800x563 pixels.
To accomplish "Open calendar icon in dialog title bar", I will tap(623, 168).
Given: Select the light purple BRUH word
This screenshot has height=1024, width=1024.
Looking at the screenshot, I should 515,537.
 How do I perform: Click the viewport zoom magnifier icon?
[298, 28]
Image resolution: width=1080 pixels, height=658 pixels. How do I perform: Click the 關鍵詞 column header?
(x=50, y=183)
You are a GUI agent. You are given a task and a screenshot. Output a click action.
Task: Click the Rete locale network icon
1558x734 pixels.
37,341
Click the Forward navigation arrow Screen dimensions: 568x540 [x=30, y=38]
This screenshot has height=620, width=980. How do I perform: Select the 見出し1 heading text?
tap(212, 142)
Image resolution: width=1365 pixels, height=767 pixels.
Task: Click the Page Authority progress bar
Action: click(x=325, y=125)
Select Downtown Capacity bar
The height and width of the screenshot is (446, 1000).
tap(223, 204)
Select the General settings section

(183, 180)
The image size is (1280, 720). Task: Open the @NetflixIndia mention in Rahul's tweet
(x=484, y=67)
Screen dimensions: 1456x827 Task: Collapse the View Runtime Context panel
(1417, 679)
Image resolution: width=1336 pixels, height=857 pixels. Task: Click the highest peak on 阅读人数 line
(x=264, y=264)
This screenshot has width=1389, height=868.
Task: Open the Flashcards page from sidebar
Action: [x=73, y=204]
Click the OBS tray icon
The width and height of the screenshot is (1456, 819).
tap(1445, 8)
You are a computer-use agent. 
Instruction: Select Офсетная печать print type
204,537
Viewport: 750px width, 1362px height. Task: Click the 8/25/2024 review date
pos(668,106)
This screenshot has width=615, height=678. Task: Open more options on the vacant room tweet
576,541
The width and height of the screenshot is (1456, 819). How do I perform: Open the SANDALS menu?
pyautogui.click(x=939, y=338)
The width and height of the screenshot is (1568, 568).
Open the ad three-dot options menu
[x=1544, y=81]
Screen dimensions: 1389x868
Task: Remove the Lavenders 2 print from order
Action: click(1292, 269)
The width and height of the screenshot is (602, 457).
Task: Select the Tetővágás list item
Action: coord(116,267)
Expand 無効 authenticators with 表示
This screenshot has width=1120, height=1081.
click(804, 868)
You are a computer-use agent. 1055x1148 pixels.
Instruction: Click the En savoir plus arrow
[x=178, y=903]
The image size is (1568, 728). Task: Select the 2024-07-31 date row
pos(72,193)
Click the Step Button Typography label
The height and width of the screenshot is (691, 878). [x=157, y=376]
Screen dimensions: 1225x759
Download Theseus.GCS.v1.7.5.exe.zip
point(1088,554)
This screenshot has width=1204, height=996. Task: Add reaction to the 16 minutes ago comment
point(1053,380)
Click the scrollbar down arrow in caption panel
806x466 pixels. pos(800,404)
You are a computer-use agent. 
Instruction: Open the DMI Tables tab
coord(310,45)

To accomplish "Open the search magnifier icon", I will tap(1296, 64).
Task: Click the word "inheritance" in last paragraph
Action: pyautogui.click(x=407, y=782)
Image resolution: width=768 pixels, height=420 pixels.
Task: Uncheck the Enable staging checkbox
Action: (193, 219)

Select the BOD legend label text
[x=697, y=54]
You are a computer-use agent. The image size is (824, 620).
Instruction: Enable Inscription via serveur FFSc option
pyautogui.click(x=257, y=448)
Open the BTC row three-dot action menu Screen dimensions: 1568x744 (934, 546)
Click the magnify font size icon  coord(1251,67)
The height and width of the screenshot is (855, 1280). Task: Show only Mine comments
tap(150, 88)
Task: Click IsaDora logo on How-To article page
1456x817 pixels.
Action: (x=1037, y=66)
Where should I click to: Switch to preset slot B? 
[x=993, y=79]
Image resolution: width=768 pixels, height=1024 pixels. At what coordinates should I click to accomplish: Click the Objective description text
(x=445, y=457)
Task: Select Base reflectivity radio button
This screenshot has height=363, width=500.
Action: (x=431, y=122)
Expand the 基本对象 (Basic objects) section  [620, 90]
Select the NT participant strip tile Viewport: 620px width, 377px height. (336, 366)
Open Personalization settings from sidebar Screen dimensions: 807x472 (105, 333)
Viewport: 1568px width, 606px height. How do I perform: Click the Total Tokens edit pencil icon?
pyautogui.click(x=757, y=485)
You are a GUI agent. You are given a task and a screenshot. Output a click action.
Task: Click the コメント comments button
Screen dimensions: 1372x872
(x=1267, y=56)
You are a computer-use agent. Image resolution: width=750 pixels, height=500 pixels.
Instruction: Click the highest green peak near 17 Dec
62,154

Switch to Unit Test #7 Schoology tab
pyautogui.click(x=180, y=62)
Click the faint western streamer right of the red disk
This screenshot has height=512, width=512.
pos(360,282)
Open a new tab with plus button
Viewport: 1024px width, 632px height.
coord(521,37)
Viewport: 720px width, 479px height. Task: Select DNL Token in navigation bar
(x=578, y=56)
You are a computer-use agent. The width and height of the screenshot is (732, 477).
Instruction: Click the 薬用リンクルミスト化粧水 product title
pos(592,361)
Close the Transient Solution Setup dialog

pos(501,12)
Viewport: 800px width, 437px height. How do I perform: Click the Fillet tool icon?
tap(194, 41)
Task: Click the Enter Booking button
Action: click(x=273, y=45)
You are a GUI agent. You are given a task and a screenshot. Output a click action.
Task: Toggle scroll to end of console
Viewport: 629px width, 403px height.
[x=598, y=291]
:::::
WRITTEN INSTRUCTION >> Rewrite all of the rows above, changing "Fillet tool" to "Chamfer tool" and leaving everything else as it is.

FULL RESPONSE >>
800x563 pixels.
To accomplish "Open calendar icon in dialog title bar", I will tap(623, 168).
Given: Select the light purple BRUH word
This screenshot has height=1024, width=1024.
Looking at the screenshot, I should 515,537.
 How do I perform: Click the viewport zoom magnifier icon?
[298, 28]
Image resolution: width=1080 pixels, height=658 pixels. How do I perform: Click the 關鍵詞 column header?
(x=50, y=183)
You are a GUI agent. You are given a task and a screenshot. Output a click action.
Task: Click the Rete locale network icon
1558x734 pixels.
37,341
Click the Forward navigation arrow Screen dimensions: 568x540 [x=30, y=38]
This screenshot has height=620, width=980. How do I perform: Select the 見出し1 heading text?
tap(212, 142)
Image resolution: width=1365 pixels, height=767 pixels.
Task: Click the Page Authority progress bar
Action: click(x=325, y=125)
Select Downtown Capacity bar
The height and width of the screenshot is (446, 1000).
tap(223, 204)
Select the General settings section

(183, 180)
The image size is (1280, 720). Task: Open the @NetflixIndia mention in Rahul's tweet
(x=484, y=67)
Screen dimensions: 1456x827 Task: Collapse the View Runtime Context panel
(1417, 679)
Image resolution: width=1336 pixels, height=857 pixels. Task: Click the highest peak on 阅读人数 line
(x=264, y=264)
This screenshot has width=1389, height=868.
Task: Open the Flashcards page from sidebar
Action: [x=73, y=204]
Click the OBS tray icon
The width and height of the screenshot is (1456, 819).
tap(1445, 8)
You are a computer-use agent. 
Instruction: Select Офсетная печать print type
204,537
Viewport: 750px width, 1362px height. Task: Click the 8/25/2024 review date
pos(668,106)
This screenshot has width=615, height=678. Task: Open more options on the vacant room tweet
576,541
The width and height of the screenshot is (1456, 819). How do I perform: Open the SANDALS menu?
pyautogui.click(x=939, y=338)
The width and height of the screenshot is (1568, 568).
Open the ad three-dot options menu
[x=1544, y=81]
Screen dimensions: 1389x868
Task: Remove the Lavenders 2 print from order
Action: click(1292, 269)
The width and height of the screenshot is (602, 457).
Task: Select the Tetővágás list item
Action: coord(116,267)
Expand 無効 authenticators with 表示
This screenshot has width=1120, height=1081.
click(804, 868)
You are a computer-use agent. 1055x1148 pixels.
Instruction: Click the En savoir plus arrow
[x=178, y=903]
The image size is (1568, 728). Task: Select the 2024-07-31 date row
pos(72,193)
Click the Step Button Typography label
The height and width of the screenshot is (691, 878). [x=157, y=376]
Screen dimensions: 1225x759
Download Theseus.GCS.v1.7.5.exe.zip
point(1088,554)
This screenshot has width=1204, height=996. Task: Add reaction to the 16 minutes ago comment
point(1053,380)
Click the scrollbar down arrow in caption panel
806x466 pixels. pos(800,404)
You are a computer-use agent. 
Instruction: Open the DMI Tables tab
coord(310,45)

To accomplish "Open the search magnifier icon", I will tap(1296, 64).
Task: Click the word "inheritance" in last paragraph
Action: pyautogui.click(x=407, y=782)
Image resolution: width=768 pixels, height=420 pixels.
Task: Uncheck the Enable staging checkbox
Action: (193, 219)

Select the BOD legend label text
[x=697, y=54]
You are a computer-use agent. The image size is (824, 620).
Instruction: Enable Inscription via serveur FFSc option
pyautogui.click(x=257, y=448)
Open the BTC row three-dot action menu Screen dimensions: 1568x744 (934, 546)
Click the magnify font size icon  coord(1251,67)
The height and width of the screenshot is (855, 1280). Task: Show only Mine comments
tap(150, 88)
Task: Click IsaDora logo on How-To article page
1456x817 pixels.
Action: (x=1037, y=66)
Where should I click to: Switch to preset slot B? 
[x=993, y=79]
Image resolution: width=768 pixels, height=1024 pixels. At what coordinates should I click to accomplish: Click the Objective description text
(x=445, y=457)
Task: Select Base reflectivity radio button
This screenshot has height=363, width=500.
Action: (x=431, y=122)
Expand the 基本对象 (Basic objects) section  [620, 90]
Select the NT participant strip tile Viewport: 620px width, 377px height. (336, 366)
Open Personalization settings from sidebar Screen dimensions: 807x472 (105, 333)
Viewport: 1568px width, 606px height. How do I perform: Click the Total Tokens edit pencil icon?
pyautogui.click(x=757, y=485)
You are a GUI agent. You are given a task and a screenshot. Output a click action.
Task: Click the コメント comments button
Screen dimensions: 1372x872
(x=1267, y=56)
You are a computer-use agent. Image resolution: width=750 pixels, height=500 pixels.
Instruction: Click the highest green peak near 17 Dec
62,154

Switch to Unit Test #7 Schoology tab
pyautogui.click(x=180, y=62)
Click the faint western streamer right of the red disk
This screenshot has height=512, width=512.
pos(360,282)
Open a new tab with plus button
Viewport: 1024px width, 632px height.
coord(521,37)
Viewport: 720px width, 479px height. Task: Select DNL Token in navigation bar
(x=578, y=56)
You are a computer-use agent. The width and height of the screenshot is (732, 477).
Instruction: Click the 薬用リンクルミスト化粧水 product title
pos(592,361)
Close the Transient Solution Setup dialog

pos(501,12)
Viewport: 800px width, 437px height. How do I perform: Click the Chamfer tool icon?
tap(194, 41)
Task: Click the Enter Booking button
Action: click(x=273, y=45)
You are a GUI agent. You are given a task and a screenshot. Output a click action.
Task: Toggle scroll to end of console
Viewport: 629px width, 403px height.
[x=598, y=291]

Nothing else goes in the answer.